►

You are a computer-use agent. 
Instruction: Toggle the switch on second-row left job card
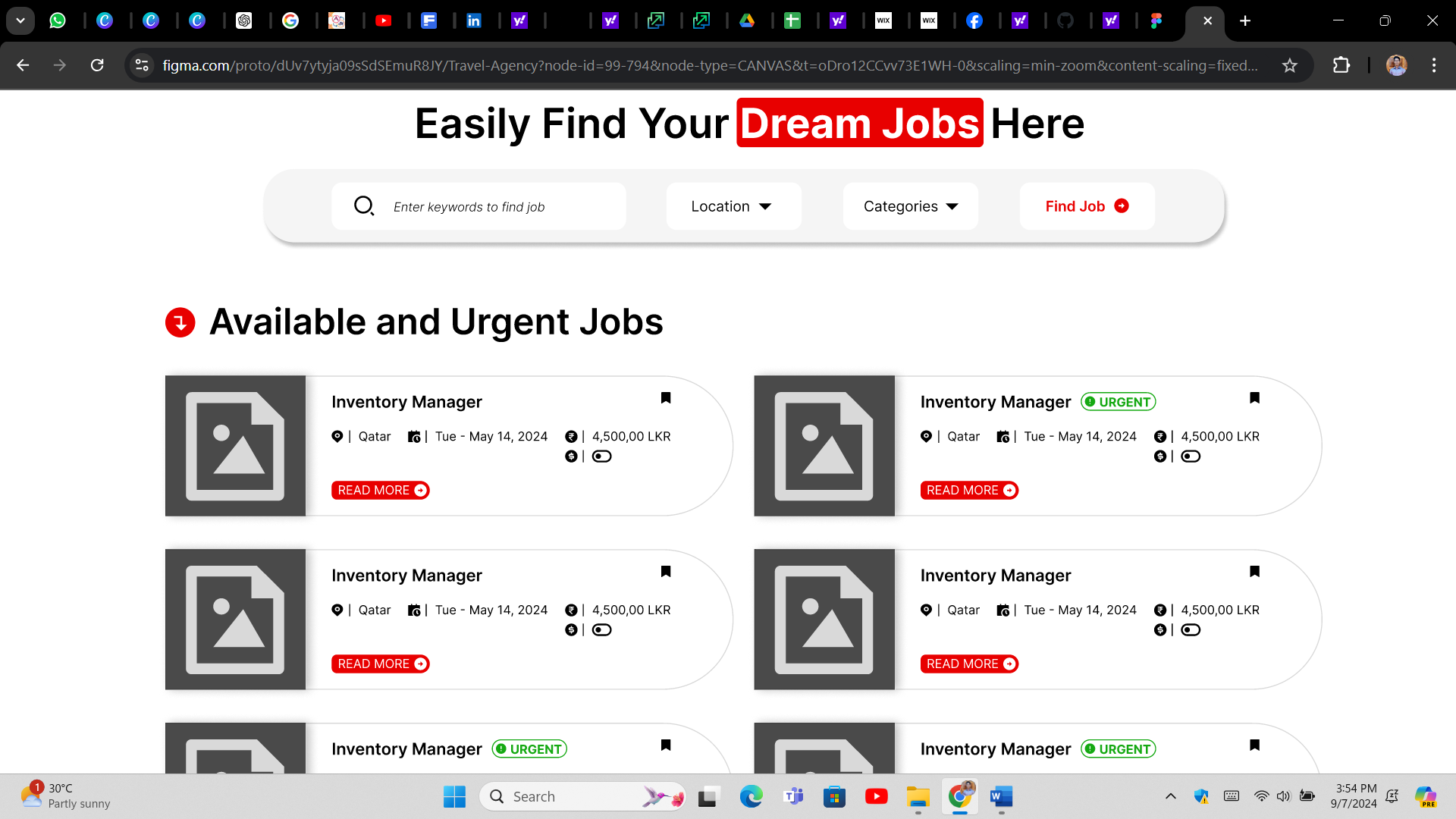[601, 630]
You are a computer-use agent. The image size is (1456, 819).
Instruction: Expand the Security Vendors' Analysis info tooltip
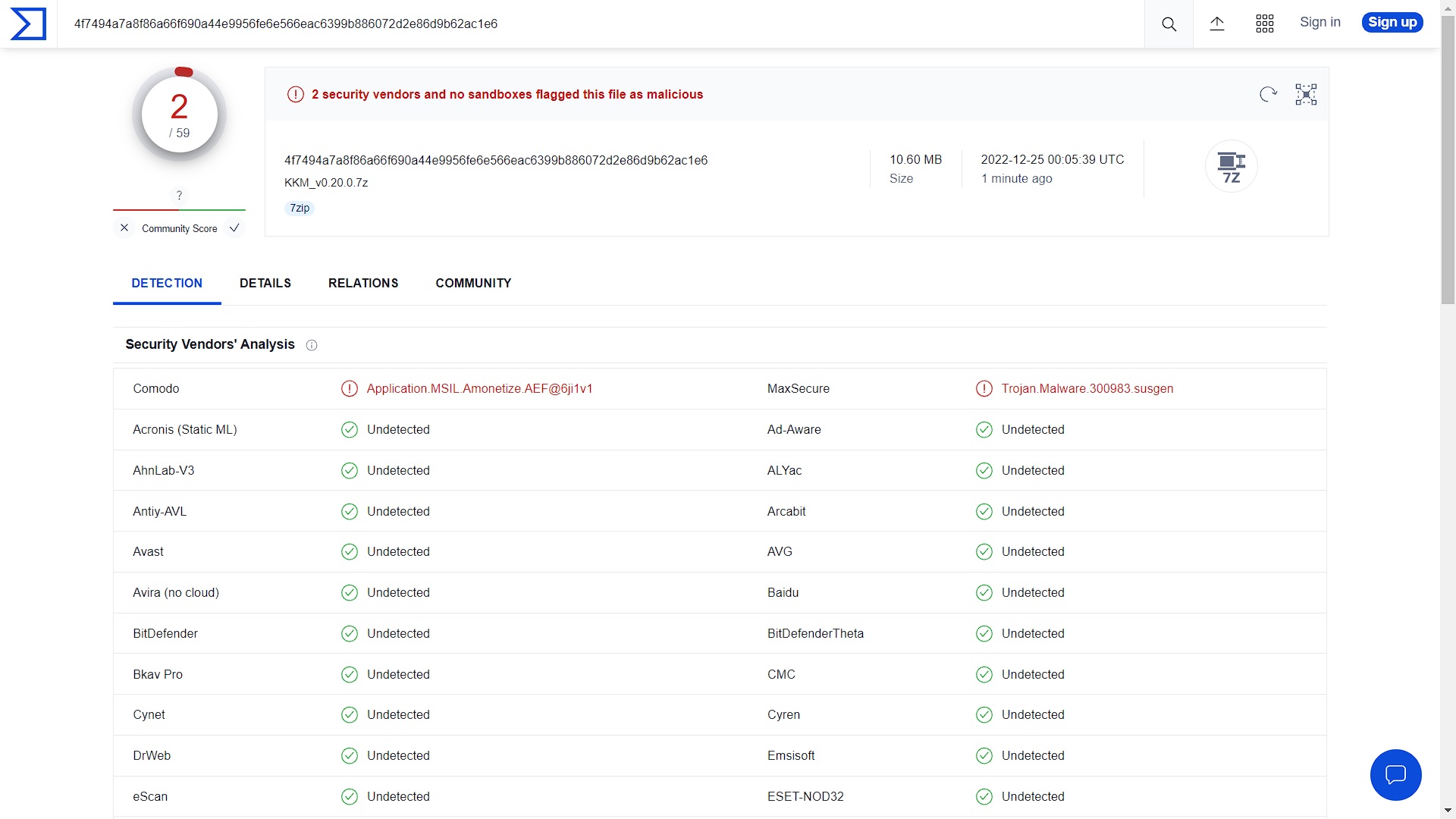[x=311, y=345]
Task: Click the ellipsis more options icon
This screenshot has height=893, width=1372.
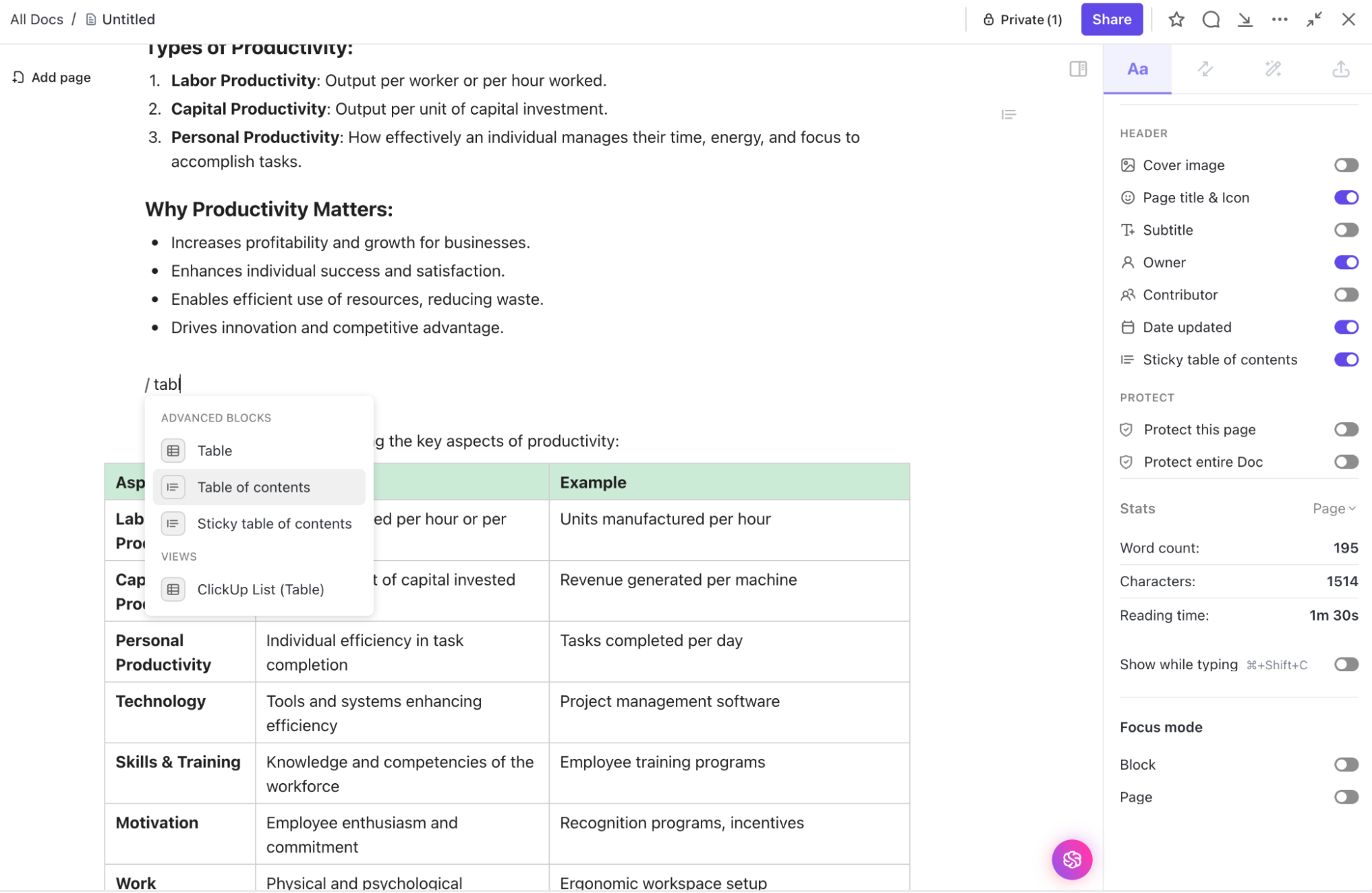Action: pyautogui.click(x=1279, y=19)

◄

### TASK DIRECTIONS
Collect each line above holding the string "agent".

### RESULT OF THE TASK
You are a computer-use agent. 
You are a computer-use agent. The image size is (1456, 819).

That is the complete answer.